Recent fatwas by extremist Islamic clerics have recommended that this practice is inhumane and inconsistent with Islam, helpfully recommending that terrorists use sawzalls instead of serrated knives, in order to preserve the splatter factor while still conforming to Koranic instructions about merciful executions. While no power saws have surfaced yet, some terrorist groups have switched over to swords or gangland-style pistol executions. The beheading and execution videos quickly became a hot commodity online, making the rounds of political and conspiracy Web sites on the one hand, and snuff-film archives on the other. Merchants in Iraq can't keep beheading DVDs on the shelves, a sure sign that the initial backlash has faded into near-extinction. Although the method of execution has become less severe in some videos, the body counts have risen sharply. It's not uncommon for a video to feature the execution of three, five, or ten people at a time. The victim profile has also shifted, partly due to severe new restrictions on the movement of Americans in Iraq. Recent videos have featured the execution of Turkish truck drivers and Iraqi civilians accused of collaborating with the U.S. occupation.
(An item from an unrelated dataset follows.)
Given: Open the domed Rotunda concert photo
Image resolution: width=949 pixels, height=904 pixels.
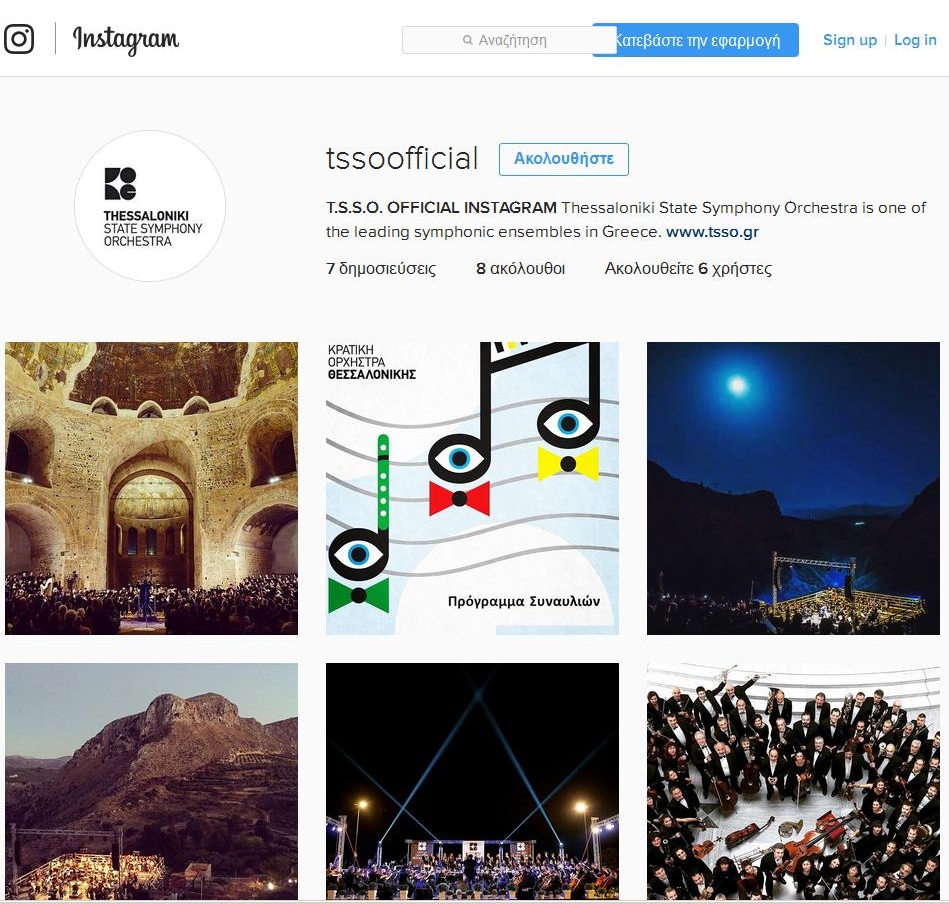Looking at the screenshot, I should tap(151, 488).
Chinese, Italian, Japanese, Egyptian, British, Sudanese, Bulgarian and Korean hostages have been paraded around on video, their captivity often accompanied by demands that their home governments withdraw all support from the provisional Iraqi government. In the run-up to the election on 30 January 2005, which went off improbably well, a string of videos flowed from Iraq like arterial blood, including all mannner of shootings, beheadings, stabbings, bombings, missile attacks, mortar attacks, kidnappings, political assassinations and the like. Election workers were killed on video; even candidates were kidnapped and assassinated for the Internet's "airwaves." Five minutes after the election concluded, Abu Musab al-Zarqawi declared an all-new and renewed Holy War against the new government, now dominated by Shi'ite Muslims, who just happen to be the deadly enemies of the mostly Sunni terrorist cells all over Iraq. In other words, the star-making machinery of the Iraqi resistance won't shut down any time soon. Look for Zarqawi's debut at next year's Sundance Festival.